Network Security Internet Technology Development Database Servers Mobile Phone Android Software Apple Software Computer Software News IT Information

In addition to Weibo, there is also WeChat

Please pay attention

WeChat public account

Shulou

How to use robots files to optimize the website so that spiders can better crawl the website

2025-04-13 Update From: SLTechnology News&Howtos shulou NAV: SLTechnology News&Howtos > Internet Technology >

Share

Shulou(Shulou.com)06/01 Report--

How to use robots files to optimize the site to make spiders better crawl the site, many novices are not very clear about this, in order to help you solve this problem, the following editor will explain in detail for you, people with this need can come to learn, I hope you can get something.

Robots files exist in the root directory of the site and are used to tell Baidu spiders which should be crawled and those should not be crawled. The correct use of robots files helps to optimize seo, and the core vocabulary of robots files is the usage of allow and disallow. Baidu official website is to recognize this document, in Baidu webmaster platform also has robots this column, click to enter, you can see whether the robots document of your site is written correctly.

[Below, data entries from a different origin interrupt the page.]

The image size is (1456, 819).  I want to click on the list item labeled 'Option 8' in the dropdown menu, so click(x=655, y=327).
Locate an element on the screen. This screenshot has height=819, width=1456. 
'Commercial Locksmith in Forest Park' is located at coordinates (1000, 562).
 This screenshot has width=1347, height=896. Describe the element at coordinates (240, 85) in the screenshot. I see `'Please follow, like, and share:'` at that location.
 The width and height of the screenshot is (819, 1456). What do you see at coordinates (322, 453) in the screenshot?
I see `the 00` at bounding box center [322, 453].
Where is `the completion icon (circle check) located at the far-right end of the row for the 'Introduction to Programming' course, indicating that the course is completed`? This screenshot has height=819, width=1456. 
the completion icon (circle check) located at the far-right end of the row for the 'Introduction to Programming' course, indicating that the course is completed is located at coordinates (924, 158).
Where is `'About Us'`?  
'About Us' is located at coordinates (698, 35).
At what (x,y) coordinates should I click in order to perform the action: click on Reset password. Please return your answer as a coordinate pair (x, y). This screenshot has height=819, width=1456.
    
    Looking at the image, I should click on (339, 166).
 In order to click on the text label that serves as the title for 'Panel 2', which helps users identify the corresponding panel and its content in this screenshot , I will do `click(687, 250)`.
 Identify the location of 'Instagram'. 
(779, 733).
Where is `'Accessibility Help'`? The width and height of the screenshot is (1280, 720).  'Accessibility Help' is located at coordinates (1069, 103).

Instructions for using Baidu robots files

1. Robots.txt can tell Baidu which pages of your site can be crawled and which pages cannot be crawled.

2. You can use Robots tools to create, verify and update your robots.txt files, or view the validity of your website robots.txt files on Baidu.

3. Robots tools do not support https sites at this time.

4. Robots tool currently supports 48k file content detection. Please make sure that your robots.txt file is not too large and the maximum length of the directory is not more than 250k.

In the example I gave above, there is a problem with the disallow sentence because the English colon is written as the Chinese colon.

Of course, you can also enter the root directory of the website and add the robtots.txt file directly.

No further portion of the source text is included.